COMMISSION ANNOUNCEMENTS

Commission Meetings

Investor Advisory Committee Open Meeting - Monday, October 5, 2009 - 9:00 a.m.

The Securities and Exchange Commission Investor Advisory Committee will hold an Open Meeting on Monday, Oct. 5, 2009, in the Multipurpose Room, L-006. The meeting will begin at 9:00 a.m. and will be open to the public, with seating on a first-come, first-served basis. Doors will open at 8:30 a.m. Visitors will be subject to security checks.

The agenda for the meeting includes: (i) a presentation by SEC staff of potential Commission initiatives; (ii) description of the composition and purpose of the Committee's subcommittees; (iii) consideration of a Committee recusal policy; (iv) reports from the Committee's subcommittees; and (v) discussion of next steps for the Committee, including regarding SEC resources.


Closed Meeting - Thursday, September 24, 2009 - 2:00 p.m.

The subject matter of the Closed Meeting scheduled for Thursday, September 24, will be: institution and settlement of injunctive actions; institution and settlement of administrative proceedings; a litigation matter; and other matters relating to enforcement proceedings.

At times, changes in Commission priorities require alterations in the scheduling of meeting items. For further information and to ascertain what, if any, matters have been added, deleted or postponed, please contact: The Office of the Secretary at (202) 551-5400.


ENFORCEMENT PROCEEDINGS

In the Matter of Regions Bank

On September 21, the Commission issued an Order Instituting Cease-and-Desist Proceedings Pursuant to Section 8A of the Securities Act of 1933 (Securities Act) and Section 21C of the Securities Exchange Act of 1934 (Exchange Act), Making Findings, and Imposing a Cease-and-Desist Order against Regions Bank (Regions). The Order finds that Regions, the primary banking subsidiary of Regions Financial Corporation, was a cause of U.S. Pension Trust Corp. and U.S. College Trust Corp. (collectively, USPT)'s violations of Sections 17(a)(2) and 17(a)(3) of the Securities Act and Section 15(a)(1) of the Exchange Act.

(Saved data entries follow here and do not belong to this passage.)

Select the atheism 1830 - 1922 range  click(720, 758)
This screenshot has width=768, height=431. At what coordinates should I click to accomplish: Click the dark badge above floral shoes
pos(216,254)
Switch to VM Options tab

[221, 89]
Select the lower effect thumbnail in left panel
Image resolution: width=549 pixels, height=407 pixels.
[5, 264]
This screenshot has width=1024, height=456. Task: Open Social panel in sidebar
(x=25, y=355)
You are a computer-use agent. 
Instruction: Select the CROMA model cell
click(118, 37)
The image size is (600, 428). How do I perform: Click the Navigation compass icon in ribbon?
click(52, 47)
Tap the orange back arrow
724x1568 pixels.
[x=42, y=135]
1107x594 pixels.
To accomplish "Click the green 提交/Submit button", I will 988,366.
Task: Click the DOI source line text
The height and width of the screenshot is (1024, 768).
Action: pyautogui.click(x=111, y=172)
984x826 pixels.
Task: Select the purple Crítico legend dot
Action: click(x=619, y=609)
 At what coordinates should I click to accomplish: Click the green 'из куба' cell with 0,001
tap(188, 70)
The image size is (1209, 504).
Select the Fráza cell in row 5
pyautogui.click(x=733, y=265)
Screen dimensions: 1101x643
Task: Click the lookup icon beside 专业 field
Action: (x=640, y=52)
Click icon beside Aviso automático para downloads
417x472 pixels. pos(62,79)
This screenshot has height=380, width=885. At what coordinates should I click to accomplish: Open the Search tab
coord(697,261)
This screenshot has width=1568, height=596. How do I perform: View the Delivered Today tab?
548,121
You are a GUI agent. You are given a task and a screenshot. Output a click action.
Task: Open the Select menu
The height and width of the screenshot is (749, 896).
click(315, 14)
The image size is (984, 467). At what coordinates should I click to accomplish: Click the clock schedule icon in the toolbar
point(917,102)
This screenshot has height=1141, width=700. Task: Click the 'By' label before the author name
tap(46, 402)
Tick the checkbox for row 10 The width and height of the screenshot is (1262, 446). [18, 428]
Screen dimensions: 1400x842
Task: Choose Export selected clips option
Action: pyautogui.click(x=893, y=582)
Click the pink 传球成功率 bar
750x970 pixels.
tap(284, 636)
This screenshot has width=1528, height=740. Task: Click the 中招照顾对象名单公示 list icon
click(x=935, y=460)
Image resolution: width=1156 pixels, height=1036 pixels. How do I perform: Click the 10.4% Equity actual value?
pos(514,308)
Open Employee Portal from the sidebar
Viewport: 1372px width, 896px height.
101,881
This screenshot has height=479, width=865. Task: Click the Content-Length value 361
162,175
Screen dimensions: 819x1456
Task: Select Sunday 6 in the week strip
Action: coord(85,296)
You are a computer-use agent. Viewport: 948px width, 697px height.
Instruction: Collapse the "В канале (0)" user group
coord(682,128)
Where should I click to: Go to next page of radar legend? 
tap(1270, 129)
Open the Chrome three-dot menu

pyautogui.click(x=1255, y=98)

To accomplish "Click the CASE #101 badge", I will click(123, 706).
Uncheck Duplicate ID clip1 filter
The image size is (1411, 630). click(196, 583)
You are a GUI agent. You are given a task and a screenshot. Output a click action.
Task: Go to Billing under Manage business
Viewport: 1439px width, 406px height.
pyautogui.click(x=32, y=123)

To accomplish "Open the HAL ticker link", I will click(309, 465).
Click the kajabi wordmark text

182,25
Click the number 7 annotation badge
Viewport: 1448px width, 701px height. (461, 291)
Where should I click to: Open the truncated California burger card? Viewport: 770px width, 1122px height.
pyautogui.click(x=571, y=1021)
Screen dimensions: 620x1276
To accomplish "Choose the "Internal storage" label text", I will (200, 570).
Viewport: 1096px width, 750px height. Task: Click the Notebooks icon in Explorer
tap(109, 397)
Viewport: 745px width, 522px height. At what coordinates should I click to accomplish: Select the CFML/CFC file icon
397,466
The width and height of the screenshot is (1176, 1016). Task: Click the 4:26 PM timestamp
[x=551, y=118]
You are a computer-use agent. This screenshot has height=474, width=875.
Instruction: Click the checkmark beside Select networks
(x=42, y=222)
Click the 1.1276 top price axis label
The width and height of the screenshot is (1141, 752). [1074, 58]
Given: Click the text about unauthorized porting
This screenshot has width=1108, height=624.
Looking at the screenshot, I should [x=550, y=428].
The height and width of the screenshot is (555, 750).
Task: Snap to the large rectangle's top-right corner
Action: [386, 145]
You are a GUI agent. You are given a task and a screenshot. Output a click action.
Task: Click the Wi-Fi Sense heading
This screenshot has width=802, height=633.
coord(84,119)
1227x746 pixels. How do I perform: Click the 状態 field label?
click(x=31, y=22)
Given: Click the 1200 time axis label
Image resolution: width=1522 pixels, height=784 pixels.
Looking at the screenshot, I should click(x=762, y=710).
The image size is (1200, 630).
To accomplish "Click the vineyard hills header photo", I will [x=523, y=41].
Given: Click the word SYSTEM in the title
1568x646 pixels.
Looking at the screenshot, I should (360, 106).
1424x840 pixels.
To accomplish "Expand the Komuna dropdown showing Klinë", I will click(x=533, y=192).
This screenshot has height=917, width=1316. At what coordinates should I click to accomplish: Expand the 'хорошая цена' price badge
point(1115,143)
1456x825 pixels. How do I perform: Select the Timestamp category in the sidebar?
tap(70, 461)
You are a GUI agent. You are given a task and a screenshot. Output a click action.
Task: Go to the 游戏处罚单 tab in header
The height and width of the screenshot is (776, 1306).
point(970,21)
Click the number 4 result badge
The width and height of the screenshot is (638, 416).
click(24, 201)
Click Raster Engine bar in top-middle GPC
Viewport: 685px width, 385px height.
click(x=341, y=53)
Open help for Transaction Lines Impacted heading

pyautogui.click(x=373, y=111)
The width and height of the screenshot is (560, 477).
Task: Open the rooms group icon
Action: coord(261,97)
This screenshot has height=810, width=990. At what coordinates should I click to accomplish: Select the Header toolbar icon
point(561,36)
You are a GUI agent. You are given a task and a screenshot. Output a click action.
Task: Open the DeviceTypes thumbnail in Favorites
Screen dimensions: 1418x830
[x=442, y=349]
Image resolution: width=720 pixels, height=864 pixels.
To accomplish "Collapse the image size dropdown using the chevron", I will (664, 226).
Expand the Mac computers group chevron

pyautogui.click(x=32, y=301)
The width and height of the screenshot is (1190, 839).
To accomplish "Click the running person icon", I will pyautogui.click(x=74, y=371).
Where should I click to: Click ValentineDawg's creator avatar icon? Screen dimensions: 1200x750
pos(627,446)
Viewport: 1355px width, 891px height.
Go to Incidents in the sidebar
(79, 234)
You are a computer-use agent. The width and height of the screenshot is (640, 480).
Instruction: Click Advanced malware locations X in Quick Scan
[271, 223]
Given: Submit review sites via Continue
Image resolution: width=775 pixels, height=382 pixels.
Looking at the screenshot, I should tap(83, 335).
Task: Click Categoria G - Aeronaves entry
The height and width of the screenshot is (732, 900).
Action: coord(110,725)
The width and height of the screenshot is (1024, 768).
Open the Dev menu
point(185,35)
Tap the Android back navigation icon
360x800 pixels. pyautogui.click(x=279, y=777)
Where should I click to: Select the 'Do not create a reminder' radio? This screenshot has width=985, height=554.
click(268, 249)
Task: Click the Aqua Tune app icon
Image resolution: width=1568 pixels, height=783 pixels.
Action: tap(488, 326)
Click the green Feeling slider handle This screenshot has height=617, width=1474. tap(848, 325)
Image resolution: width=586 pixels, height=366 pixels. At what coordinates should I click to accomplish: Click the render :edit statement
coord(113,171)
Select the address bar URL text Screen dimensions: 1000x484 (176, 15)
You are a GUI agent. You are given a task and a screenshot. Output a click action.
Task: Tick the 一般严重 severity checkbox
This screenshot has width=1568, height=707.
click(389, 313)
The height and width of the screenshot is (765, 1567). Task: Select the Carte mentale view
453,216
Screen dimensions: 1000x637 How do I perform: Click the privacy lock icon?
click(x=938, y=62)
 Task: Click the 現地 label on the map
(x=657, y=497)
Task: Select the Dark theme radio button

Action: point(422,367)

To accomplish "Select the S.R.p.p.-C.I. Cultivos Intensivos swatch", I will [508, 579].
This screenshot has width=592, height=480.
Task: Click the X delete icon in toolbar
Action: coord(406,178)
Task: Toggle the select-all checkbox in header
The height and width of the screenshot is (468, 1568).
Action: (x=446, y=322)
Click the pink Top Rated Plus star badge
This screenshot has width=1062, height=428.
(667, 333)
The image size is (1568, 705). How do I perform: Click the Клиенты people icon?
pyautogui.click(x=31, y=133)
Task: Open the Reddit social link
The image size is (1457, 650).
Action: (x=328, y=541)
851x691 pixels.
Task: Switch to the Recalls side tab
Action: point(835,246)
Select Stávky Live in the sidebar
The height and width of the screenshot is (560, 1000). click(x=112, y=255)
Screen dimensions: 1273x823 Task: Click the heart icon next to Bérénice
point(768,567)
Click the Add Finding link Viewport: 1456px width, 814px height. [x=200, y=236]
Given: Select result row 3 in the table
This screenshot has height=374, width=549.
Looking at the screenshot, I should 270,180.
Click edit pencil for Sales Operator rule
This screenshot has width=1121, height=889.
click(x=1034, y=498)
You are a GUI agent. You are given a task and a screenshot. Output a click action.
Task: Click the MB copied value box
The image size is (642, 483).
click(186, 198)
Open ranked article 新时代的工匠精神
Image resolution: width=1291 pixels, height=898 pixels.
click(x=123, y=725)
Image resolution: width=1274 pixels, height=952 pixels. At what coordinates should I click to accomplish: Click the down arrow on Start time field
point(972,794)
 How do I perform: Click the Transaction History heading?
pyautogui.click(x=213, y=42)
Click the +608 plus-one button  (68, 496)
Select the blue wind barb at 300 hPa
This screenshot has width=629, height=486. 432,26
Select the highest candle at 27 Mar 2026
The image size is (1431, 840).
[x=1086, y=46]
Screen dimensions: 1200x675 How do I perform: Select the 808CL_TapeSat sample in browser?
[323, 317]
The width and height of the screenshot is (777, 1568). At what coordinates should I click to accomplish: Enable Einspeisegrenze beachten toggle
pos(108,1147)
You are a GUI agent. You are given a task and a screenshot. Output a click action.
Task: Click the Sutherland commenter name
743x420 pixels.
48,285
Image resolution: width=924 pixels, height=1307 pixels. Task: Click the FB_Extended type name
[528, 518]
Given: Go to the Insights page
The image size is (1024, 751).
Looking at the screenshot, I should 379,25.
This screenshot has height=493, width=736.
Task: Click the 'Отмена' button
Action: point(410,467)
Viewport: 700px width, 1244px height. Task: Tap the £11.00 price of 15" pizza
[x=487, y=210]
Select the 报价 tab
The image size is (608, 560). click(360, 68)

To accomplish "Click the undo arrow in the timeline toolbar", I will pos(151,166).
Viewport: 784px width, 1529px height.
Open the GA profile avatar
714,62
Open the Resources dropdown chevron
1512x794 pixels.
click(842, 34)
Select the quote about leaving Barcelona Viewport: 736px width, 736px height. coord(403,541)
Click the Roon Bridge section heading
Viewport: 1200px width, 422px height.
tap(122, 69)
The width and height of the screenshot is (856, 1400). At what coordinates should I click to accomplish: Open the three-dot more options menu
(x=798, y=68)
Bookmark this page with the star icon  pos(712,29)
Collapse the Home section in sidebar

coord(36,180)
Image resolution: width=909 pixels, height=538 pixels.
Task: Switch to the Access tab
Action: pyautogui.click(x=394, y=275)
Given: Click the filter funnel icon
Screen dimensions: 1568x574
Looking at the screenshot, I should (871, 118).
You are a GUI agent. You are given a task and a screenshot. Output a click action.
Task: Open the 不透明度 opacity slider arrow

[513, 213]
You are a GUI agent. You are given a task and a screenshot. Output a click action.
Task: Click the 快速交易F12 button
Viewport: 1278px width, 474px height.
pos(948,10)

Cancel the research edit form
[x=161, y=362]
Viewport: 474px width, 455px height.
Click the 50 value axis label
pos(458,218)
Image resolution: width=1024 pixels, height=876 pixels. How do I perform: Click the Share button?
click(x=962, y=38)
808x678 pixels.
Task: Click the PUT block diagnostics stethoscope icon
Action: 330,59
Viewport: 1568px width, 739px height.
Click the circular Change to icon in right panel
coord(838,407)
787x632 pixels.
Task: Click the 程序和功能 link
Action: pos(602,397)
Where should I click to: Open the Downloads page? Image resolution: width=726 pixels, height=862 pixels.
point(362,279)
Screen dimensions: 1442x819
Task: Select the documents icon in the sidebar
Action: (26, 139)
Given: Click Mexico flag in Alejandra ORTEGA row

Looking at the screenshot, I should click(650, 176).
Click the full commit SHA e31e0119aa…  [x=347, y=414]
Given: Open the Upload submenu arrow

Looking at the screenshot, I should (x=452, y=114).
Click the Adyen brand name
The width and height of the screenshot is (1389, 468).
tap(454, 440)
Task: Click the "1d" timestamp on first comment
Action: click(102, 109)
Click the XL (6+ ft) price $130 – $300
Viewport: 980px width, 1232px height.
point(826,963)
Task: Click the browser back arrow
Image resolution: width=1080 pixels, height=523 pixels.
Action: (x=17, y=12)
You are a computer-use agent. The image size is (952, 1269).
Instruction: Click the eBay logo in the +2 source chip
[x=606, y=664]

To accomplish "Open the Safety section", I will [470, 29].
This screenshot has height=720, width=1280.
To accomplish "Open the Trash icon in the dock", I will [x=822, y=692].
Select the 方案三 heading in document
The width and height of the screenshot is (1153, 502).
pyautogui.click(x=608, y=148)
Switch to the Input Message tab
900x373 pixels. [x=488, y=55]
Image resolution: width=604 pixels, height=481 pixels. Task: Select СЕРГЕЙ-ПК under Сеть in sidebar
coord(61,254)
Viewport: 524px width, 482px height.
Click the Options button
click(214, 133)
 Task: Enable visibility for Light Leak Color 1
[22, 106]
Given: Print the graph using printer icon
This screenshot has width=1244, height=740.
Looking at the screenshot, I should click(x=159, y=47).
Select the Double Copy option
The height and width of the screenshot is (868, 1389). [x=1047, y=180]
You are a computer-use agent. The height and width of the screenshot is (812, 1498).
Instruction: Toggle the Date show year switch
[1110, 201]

Beginning in 1996, USPT defrauded approximately 14,000 investors by charging exorbitant, undisclosed commissions and fees in connection with the sale of mutual funds. Using a network of approximately 2,000 unregistered sales agents, USPT offers and sells to investors residing primarily in Latin America mutual funds available from well-known U.S. fund companies, through a trust created at a U.S. bank. USPT sells the funds through a series of retirement and college investment plans that provide investors with a choice of making either annual contributions for multiple years or a single, lump-sum contribution. Until March 2006, USPT did not disclose to new investors that it took up to 85% of investors' annual contributions, and as much as 18% of investors' lump-sum contributions. USPT used these contributions to gain profits for itself, and pay commissions to its sales agents and insurance premiums to an insurance company USPT's principals owned. As one aspect of the plans, individuals established trust accounts at Regions, which served to "hold" the assets in which individuals had invested. A primary selling point for USPT's plans is the assurance that investors' funds would be safe because investors would have a direct trust relationship with a major U.S. bank.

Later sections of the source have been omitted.